**Information supplied:**
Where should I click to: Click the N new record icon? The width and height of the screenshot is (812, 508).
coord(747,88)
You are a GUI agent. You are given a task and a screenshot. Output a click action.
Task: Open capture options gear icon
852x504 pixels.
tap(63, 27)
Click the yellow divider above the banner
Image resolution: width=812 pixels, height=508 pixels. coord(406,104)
---
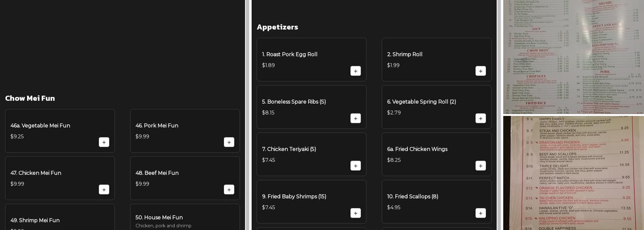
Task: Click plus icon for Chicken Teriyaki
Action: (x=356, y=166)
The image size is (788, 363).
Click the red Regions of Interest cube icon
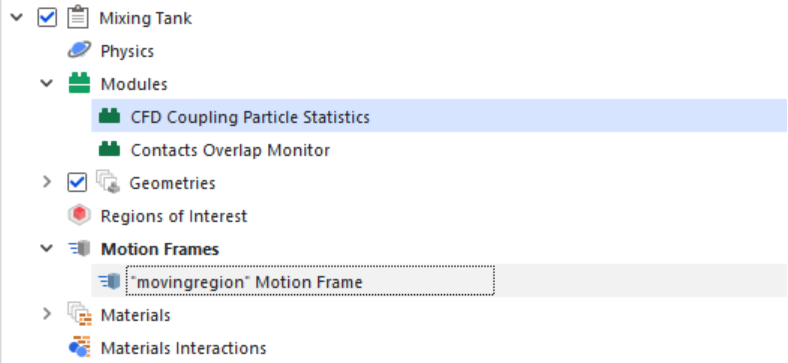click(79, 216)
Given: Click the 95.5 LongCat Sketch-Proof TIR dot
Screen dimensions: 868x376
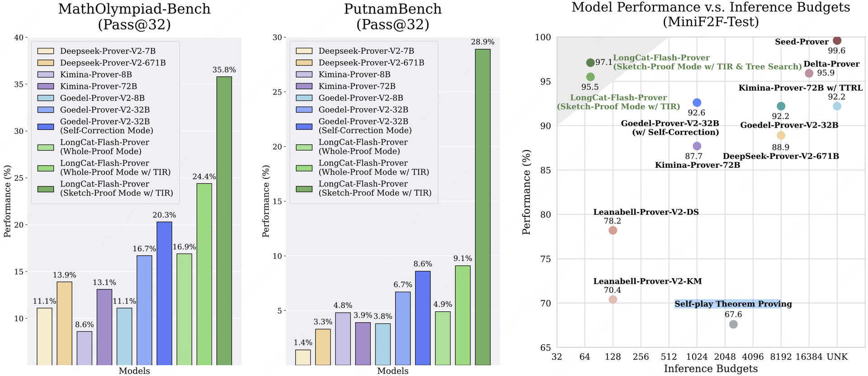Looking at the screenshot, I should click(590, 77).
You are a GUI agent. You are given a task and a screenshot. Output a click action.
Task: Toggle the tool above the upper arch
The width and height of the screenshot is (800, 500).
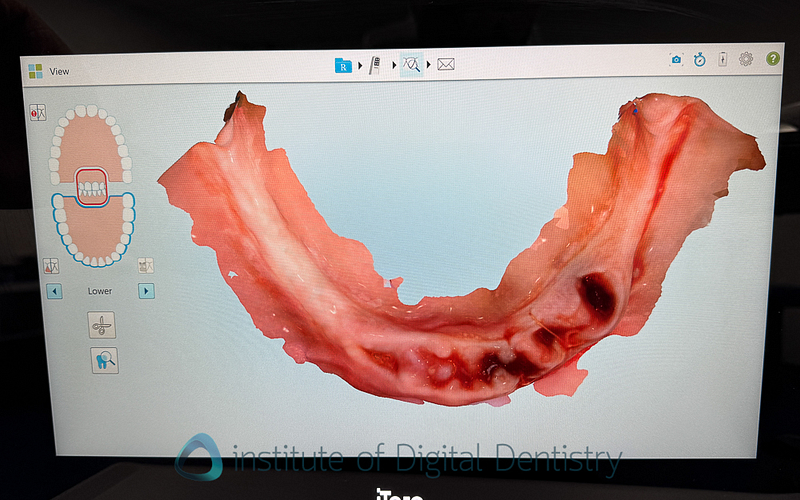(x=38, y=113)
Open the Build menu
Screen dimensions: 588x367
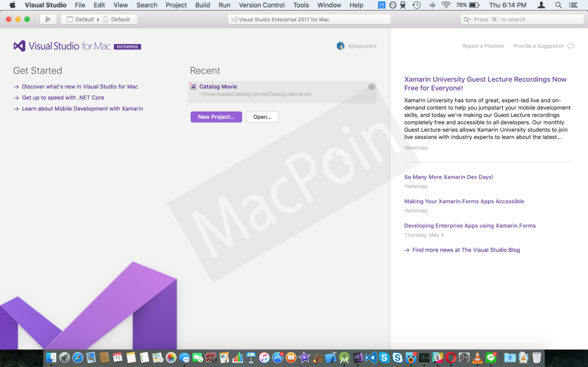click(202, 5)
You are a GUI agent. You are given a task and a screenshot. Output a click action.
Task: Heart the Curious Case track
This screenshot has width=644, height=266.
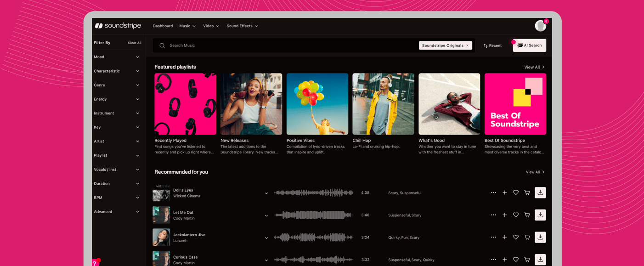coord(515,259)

**About this exercise:** The task calls for every line of the material that contains the string "Open".

**Response to the task:**
Task: Open capture options gear icon
Open the Build menu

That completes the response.